Actual executions – zero.
So the question is: how the bleep could that take seven minutes?! (and of course, how do I fix it?)
EDIT: Some clarification on what I'm asking here.
I am not interested in general performance-related advice, such as "look at indexes", "look at sizes", "parameter sniffing", "different execution plans for different data", etc.
I know all that already, I can do all that kind of analysis myself.
What I really need is to know what could cause that one particular clustered index seek to be so slow, and then what could I do to speed it up.
Not the whole query.
Not any part of the query.
Just that one particular index seek.
END EDIT
Also note how the second and third most expensive operations are seeks over _Security_Tuple3 and _Security_Tuple2 respectively, and they only take 7.5% and 3.7% of time. Meanwhile, _Security_Tuple3 contains roughly 2.8M rows, which is six times that of _Security_Tuple4.
Also, some background:
This is the only database from this project that misbehaves.
There are a couple dozen other databases of the same schema, none of them exhibit this problem.
The first time this problem was discovered, it turned out that the indexes were 99% fragmented.
Rebuilding the indexes did speed it up, but not significantly: the whole query took 45 minutes before rebuild and 30 minutes after.
While playing with the database, I have noticed that simple queries like “select count(*) from _Security_Tuple4” take several minutes.
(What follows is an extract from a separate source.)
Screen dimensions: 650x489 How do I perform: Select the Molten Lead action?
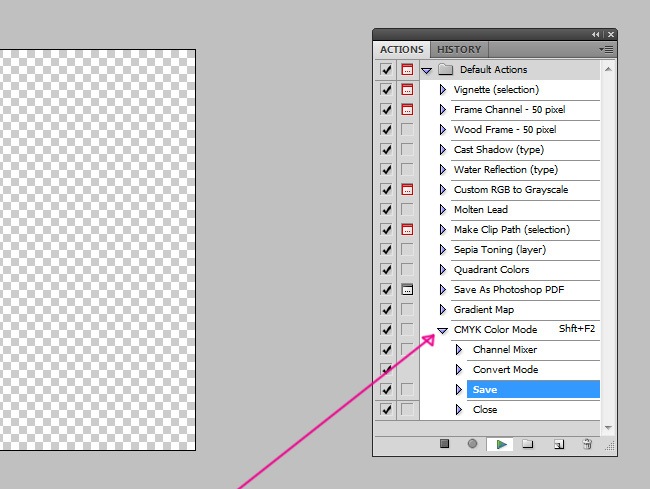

WTF?!
However, they only took several minutes on the first run, and after that they were instant.
The problem is not connected to the particular server, neither to the particular SQL Server instance: if I back up the database and then restore it on another computer, the behavior remains the same.
First I'd like to point out a little misconception here: although the delete statement is said to take nearly 48% of the entire execution, this does not have to mean it takes 48% of the time needed; in fact, the 51% assigned inside that part of the query plan most definitely should NOT be interpreted as taking 'half of the time' of the entire operation!
Anyway, going by your remark that it takes a couple of minutes to do a COUNT(*) of the table 'the first time' I'm inclined to say that you have an IO issue related to said table/view. Personally I don't like materialized views very much so I have no real experience with them and how they behave internally but normally I would suggest that fragmentation is causing its toll on the underlying storage system. The reason it works fast the second time is because it's much faster to access the pages from the cache than it was when fetching them from disk, especially when they are all over the place. (Are there any (max) fields in the view ?)
Anyway, to find out what is taking so long I'd suggest you rather take this code out of the trigger it's currently in, 'fake' an inserted and deleted table and then try running the queries again adding times-stamps and/or using some program like SQL Sentry Plan Explorer to see how long each part REALLY takes (it has a duration column when you run a script from within the program).
It might well be that you're looking at the wrong part; experience shows that cost and actual execution times are not always as related as we'd like to think.
Observations include:
Is this the biggest of these databases that you are working with? If so, size matters to the optimizer. It will make quite a different plan for large datasets versus smaller data sets.
The estimated rows and the actual rows are quite divergent. This is most apparent on the fourth query. "delete c from #alternativeRoutes...." where the _Security_Tuple5 estimates returning 16 rows, but actually used 235,904 rows. For that many rows an Index Scan could be more performant than Index Seeks. Are the statistics on the table up to date or do they need to be updated?
The "select count(*) from _Security_Tuple4" takes several minutes, the first time. The second time is instant. This is because the data is all now cached in memory (until it ages out) and the second query is fast.
Because the problem moves with the database then the statistics, any missing indexes, et cetera are in the database. I would also suggest checking that the indexes match with other databases using the same schema.
This is not a full analysis, but it gives you some things to look at.
Fyodor,
First:
The problem is not connected to the particular server, neither to the particular SQL Server instance: if I back up the database and then restore it on another computer, the behavior remains the same.
I presume that you: a) run this query in isolated environment, b) the data is not under mutation.
Is this correct?
Second: post here your CREATE INDEX script. Do you have a funny FILLFACTOR? SORT_IN_TEMPDB?
Third: which type is your ParentId, ObjectId? int, smallint, uniqueidentifier, varchar?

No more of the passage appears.